→ **Assigned task**
Beneath this sentence is a listing. Return its lines from the one containing "Task: Select the fourth awakening star" through the last, exactly, and omit the pictures.

── Source material ──

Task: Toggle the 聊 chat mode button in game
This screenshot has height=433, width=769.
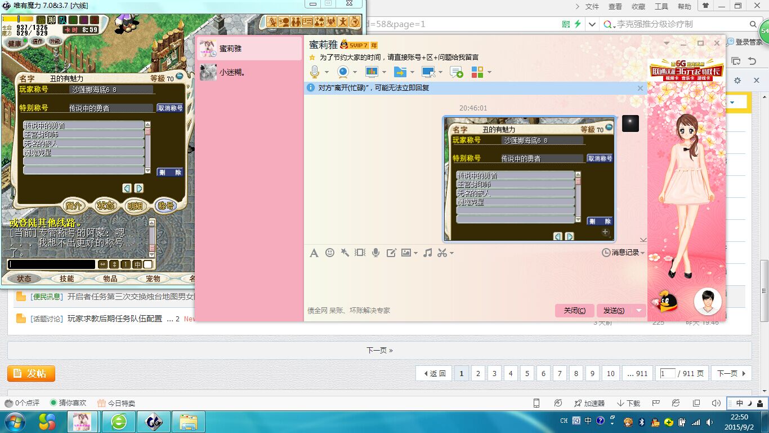Action: point(52,21)
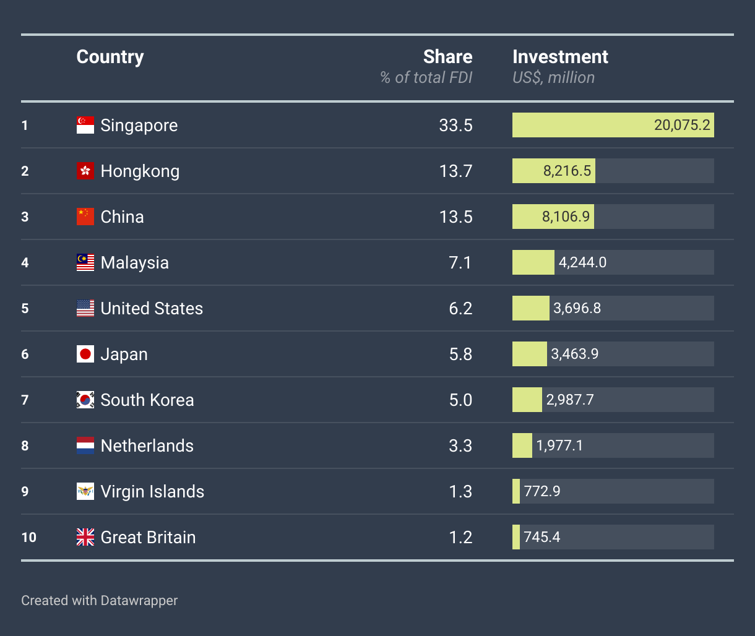Click the United States flag icon
Image resolution: width=755 pixels, height=636 pixels.
pos(85,309)
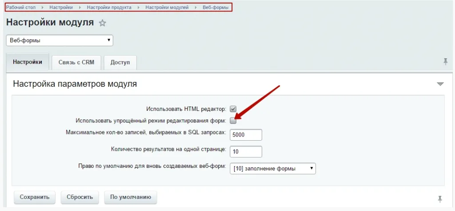The image size is (455, 211).
Task: Click the По умолчанию button
Action: [x=131, y=197]
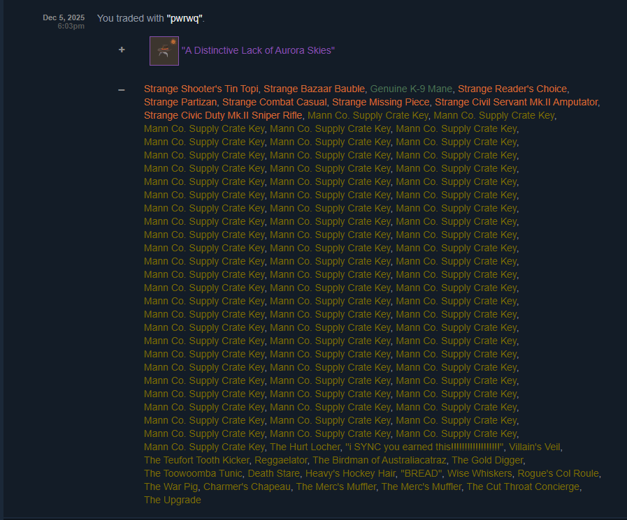
Task: Open Strange Bazaar Bauble item
Action: pyautogui.click(x=315, y=89)
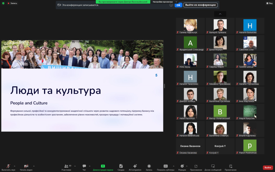Screen dimensions: 275x172
Task: Open Доски сообщений whiteboards
Action: 213,166
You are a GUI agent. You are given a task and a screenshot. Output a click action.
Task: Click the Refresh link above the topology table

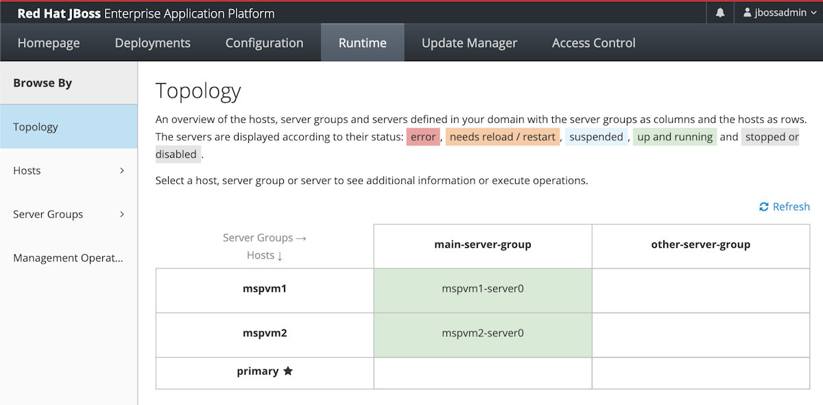click(790, 206)

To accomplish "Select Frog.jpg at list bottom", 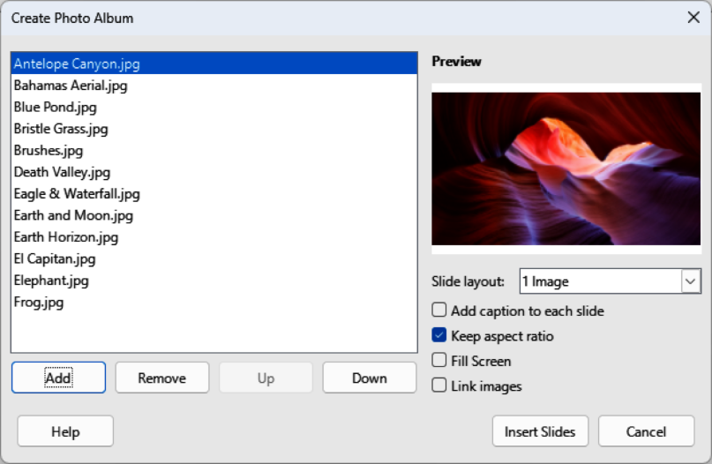I will coord(39,302).
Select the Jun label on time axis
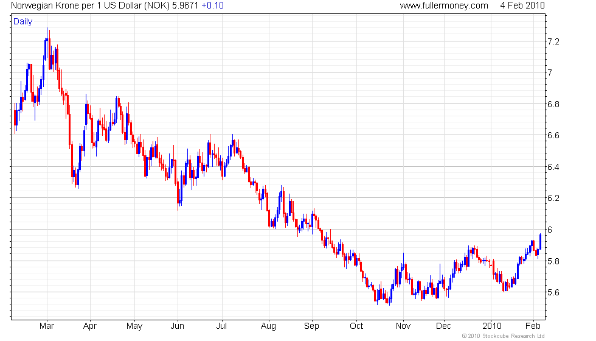The width and height of the screenshot is (596, 341). point(177,325)
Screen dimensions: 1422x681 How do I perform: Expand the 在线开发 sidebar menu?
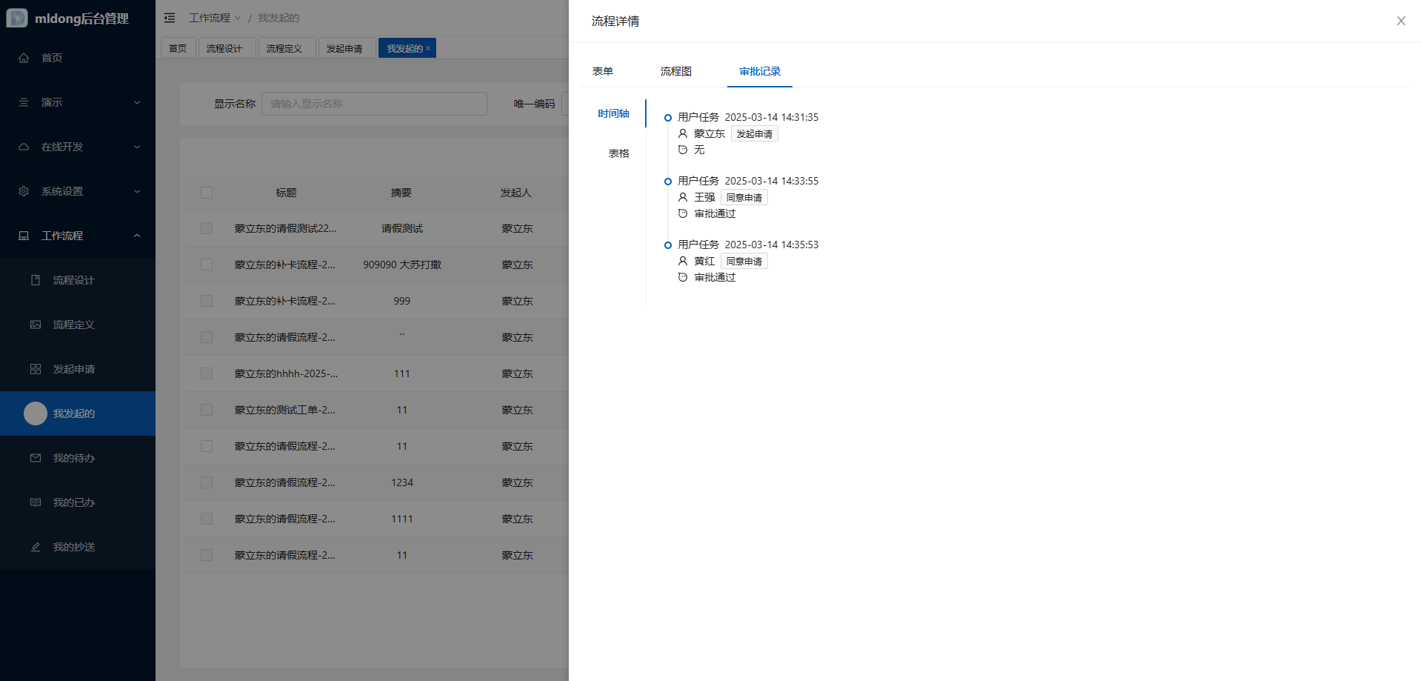click(78, 147)
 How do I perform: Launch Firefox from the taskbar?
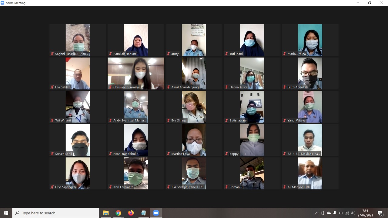(x=131, y=213)
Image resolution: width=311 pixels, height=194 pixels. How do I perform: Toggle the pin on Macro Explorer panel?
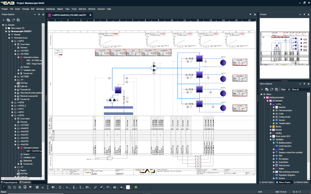coord(304,84)
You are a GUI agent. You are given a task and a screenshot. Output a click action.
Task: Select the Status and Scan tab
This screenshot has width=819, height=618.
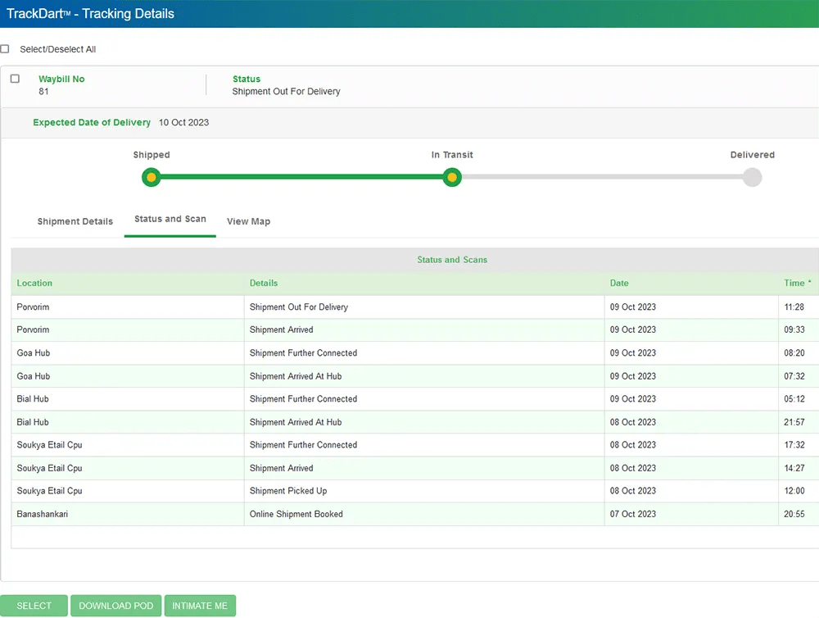170,219
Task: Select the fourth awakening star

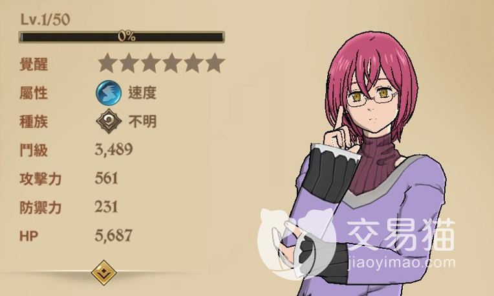Action: pos(171,63)
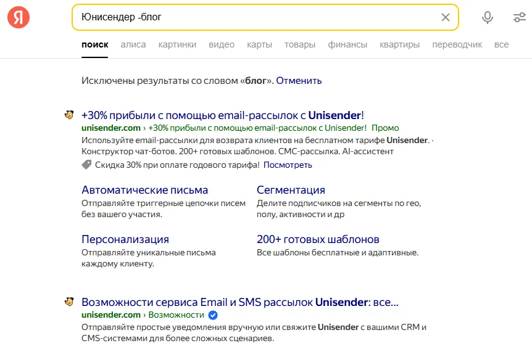Screen dimensions: 532x359
Task: Click Unisender favicon beside first ad result
Action: click(69, 115)
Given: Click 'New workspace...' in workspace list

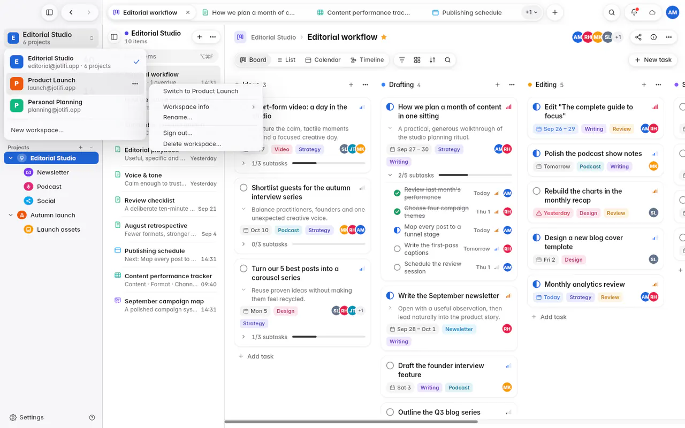Looking at the screenshot, I should click(37, 130).
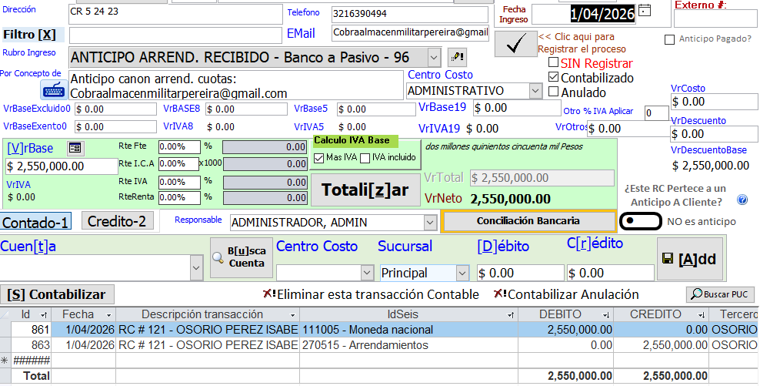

───

→ **Exercise response**
Task: Select the fourth awakening star

Action: pos(171,63)
Screen dimensions: 532x359
Task: Click Unisender favicon beside first ad result
Action: click(69, 115)
Given: Click 'New workspace...' in workspace list

Looking at the screenshot, I should click(37, 130).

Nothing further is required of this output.